- Exercise directions
Rewrite the portion of the Confessions on a Dance Floor passage between "She started to" and "on American Life.", inclusive, replacing "Madonna" with "the singer".

- Passage shown
━━━━━━
Background and development 
Confessions on a Dance Floor merged elements from 1970s disco, 1980s electropop and 2000s club music. Madonna decided to incorporate disco-influenced elements in her songs while trying not to remake her music from past, instead choosing to pay tribute towards artists like the Bee Gees and Giorgio Moroder. The songs reflected Madonna's thoughts on love, fame and religion, hence the title Confessions on a Dance Floor. It was the complete opposite direction from her previous studio effort American Life (2003). The songs on that album were a form of diatribe directed at the American society. However, Madonna decided to take a different direction with this album. Regarding the development, Madonna commented:
"When I wrote American Life, I was very agitated by what was going on in the world around me, [...] I was angry. I had a lot to get off my chest. I made a lot of political statements. But now, I feel that I just want to have fun; I want to dance; I want to feel buoyant. And I want to give other people the same feeling. There's a lot of madness in the world around us, and I want people to be happy."
She started to work with Mirwais Ahmadzaï with whom she had previously developed her eighth album Music (2000). However, that collaboration did not suit Madonna's musical direction. According to Madonna, "[Producer] Mirwais is also very political, seriously cerebral and intellectual. All we did was sit around, talking politics all the time. So, that couldn't help but find its way into the music. I think there's an angry aspect to the music that directly reflects my feelings at the time." Hence after recording tracks with Mirwais, Madonna decided to stop the project and start fresh. It was then that she turned to Stuart Price who had served as musical director on her two previous concert tours and co-wrote one song on American Life.
━━━━━━
- Dataset section
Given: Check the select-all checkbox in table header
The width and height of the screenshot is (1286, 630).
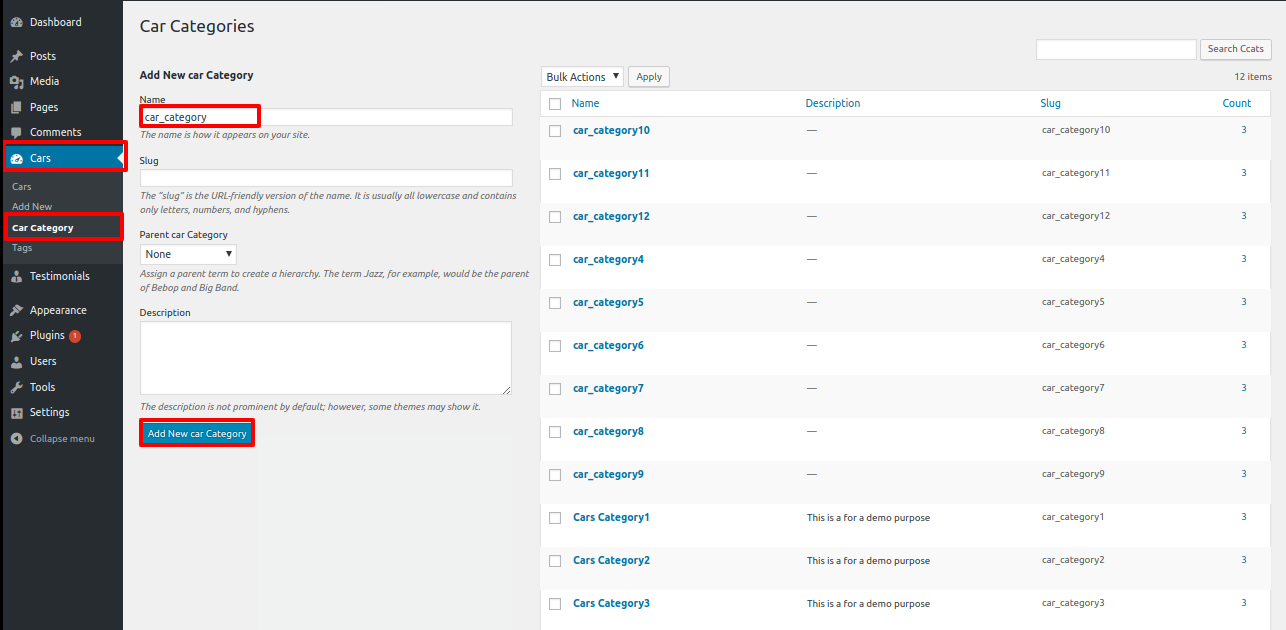Looking at the screenshot, I should click(555, 104).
━━━━━━
- Complete output
She started to work with Mirwais Ahmadzaï with whom she had previously developed her eighth album Music (2000). However, that collaboration did not suit the singer's musical direction. According to the singer, "[Producer] Mirwais is also very political, seriously cerebral and intellectual. All we did was sit around, talking politics all the time. So, that couldn't help but find its way into the music. I think there's an angry aspect to the music that directly reflects my feelings at the time." Hence after recording tracks with Mirwais, the singer decided to stop the project and start fresh. It was then that she turned to Stuart Price who had served as musical director on her two previous concert tours and co-wrote one song on American Life.